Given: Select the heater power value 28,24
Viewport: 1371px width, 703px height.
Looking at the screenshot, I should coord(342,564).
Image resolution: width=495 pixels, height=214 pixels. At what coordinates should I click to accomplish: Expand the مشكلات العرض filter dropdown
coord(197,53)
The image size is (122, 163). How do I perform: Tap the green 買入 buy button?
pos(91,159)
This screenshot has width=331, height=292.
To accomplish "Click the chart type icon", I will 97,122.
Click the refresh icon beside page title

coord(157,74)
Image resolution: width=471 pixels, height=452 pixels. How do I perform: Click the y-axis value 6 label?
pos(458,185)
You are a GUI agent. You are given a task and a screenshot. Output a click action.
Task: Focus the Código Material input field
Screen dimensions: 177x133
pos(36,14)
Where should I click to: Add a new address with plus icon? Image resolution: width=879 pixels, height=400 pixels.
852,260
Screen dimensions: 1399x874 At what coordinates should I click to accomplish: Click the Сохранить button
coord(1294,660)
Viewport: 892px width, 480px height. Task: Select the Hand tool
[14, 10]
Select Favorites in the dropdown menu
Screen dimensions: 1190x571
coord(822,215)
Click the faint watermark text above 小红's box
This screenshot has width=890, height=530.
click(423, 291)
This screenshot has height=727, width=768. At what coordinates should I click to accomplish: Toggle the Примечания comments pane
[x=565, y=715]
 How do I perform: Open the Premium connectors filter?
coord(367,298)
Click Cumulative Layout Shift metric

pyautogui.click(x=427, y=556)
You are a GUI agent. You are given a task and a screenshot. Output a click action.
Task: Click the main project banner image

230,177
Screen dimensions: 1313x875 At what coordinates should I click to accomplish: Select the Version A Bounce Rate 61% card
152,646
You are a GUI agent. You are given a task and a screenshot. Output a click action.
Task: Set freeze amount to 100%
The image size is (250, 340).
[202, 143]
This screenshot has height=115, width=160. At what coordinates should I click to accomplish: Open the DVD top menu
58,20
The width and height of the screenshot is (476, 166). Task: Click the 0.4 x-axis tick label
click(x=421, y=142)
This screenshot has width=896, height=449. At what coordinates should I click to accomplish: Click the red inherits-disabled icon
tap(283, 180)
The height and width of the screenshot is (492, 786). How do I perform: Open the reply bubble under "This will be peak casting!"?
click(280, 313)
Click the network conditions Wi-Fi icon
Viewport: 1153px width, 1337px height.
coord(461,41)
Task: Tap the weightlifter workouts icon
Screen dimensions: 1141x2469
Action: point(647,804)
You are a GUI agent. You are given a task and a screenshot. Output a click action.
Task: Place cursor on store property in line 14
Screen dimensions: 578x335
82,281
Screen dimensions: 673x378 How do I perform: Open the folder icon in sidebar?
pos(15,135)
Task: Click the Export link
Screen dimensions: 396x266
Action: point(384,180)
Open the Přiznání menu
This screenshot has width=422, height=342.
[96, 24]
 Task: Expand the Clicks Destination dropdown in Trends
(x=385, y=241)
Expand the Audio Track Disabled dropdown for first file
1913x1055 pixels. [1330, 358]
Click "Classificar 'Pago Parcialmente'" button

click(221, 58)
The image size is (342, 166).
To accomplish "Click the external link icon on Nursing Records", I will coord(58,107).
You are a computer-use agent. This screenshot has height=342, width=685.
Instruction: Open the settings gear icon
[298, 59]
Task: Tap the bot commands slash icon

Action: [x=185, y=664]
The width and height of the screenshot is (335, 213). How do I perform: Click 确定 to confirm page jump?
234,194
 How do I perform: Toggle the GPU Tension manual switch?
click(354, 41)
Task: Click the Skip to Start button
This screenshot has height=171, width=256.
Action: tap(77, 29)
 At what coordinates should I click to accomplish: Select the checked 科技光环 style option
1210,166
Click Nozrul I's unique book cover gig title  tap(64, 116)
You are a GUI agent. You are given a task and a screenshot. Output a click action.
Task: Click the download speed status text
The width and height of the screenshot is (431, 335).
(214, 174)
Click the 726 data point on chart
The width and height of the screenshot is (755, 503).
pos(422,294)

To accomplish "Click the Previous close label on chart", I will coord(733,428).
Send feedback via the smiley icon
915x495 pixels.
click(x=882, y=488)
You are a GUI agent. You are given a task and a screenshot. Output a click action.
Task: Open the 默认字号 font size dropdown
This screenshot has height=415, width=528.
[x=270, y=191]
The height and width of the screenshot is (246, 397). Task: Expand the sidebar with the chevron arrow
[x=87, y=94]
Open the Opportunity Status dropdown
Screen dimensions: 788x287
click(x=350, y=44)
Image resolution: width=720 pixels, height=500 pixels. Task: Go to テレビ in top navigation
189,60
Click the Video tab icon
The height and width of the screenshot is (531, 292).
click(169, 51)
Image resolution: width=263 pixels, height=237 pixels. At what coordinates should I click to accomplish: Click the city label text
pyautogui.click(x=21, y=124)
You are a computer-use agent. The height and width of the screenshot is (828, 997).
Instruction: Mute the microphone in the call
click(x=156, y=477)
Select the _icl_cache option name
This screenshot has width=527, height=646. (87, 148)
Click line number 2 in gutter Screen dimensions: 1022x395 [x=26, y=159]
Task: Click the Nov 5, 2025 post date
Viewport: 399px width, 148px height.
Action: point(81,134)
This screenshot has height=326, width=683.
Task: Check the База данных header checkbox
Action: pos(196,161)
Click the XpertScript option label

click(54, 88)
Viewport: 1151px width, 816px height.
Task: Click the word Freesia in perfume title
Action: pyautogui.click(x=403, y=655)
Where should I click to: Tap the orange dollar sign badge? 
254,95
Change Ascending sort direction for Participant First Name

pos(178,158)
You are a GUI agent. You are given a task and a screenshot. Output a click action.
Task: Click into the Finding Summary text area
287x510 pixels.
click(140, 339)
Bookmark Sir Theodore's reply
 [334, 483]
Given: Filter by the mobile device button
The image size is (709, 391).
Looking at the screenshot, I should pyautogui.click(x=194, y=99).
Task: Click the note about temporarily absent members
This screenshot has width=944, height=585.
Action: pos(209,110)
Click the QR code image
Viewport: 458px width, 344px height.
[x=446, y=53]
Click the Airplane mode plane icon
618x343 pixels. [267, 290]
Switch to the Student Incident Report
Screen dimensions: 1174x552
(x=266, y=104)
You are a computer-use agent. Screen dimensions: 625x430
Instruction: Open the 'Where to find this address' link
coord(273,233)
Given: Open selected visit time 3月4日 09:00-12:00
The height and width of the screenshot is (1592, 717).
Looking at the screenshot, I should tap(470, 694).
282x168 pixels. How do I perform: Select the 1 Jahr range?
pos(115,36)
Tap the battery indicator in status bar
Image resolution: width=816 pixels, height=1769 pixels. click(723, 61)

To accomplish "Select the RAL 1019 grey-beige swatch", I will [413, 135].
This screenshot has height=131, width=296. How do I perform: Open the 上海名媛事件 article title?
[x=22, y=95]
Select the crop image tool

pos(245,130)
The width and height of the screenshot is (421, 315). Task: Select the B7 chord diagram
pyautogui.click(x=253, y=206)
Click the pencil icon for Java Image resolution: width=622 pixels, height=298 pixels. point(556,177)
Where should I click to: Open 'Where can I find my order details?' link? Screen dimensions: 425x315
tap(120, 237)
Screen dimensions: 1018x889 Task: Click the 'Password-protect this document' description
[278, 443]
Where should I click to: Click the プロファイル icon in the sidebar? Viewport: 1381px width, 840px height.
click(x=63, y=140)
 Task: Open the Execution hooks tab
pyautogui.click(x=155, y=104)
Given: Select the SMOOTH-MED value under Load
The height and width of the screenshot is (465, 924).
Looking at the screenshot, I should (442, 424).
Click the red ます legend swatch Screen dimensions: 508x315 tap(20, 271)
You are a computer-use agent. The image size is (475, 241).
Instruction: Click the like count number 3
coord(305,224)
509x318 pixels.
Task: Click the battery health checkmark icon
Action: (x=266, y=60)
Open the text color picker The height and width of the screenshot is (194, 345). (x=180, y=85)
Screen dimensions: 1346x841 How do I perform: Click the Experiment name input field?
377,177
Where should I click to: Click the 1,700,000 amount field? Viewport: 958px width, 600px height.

Task directions
Each line above that includes "amount" should be shown.

Answer to the problem
Task: Set freeze amount to 100%
Where should I click to: Click the 1,700,000 amount field? Viewport: 958px width, 600px height.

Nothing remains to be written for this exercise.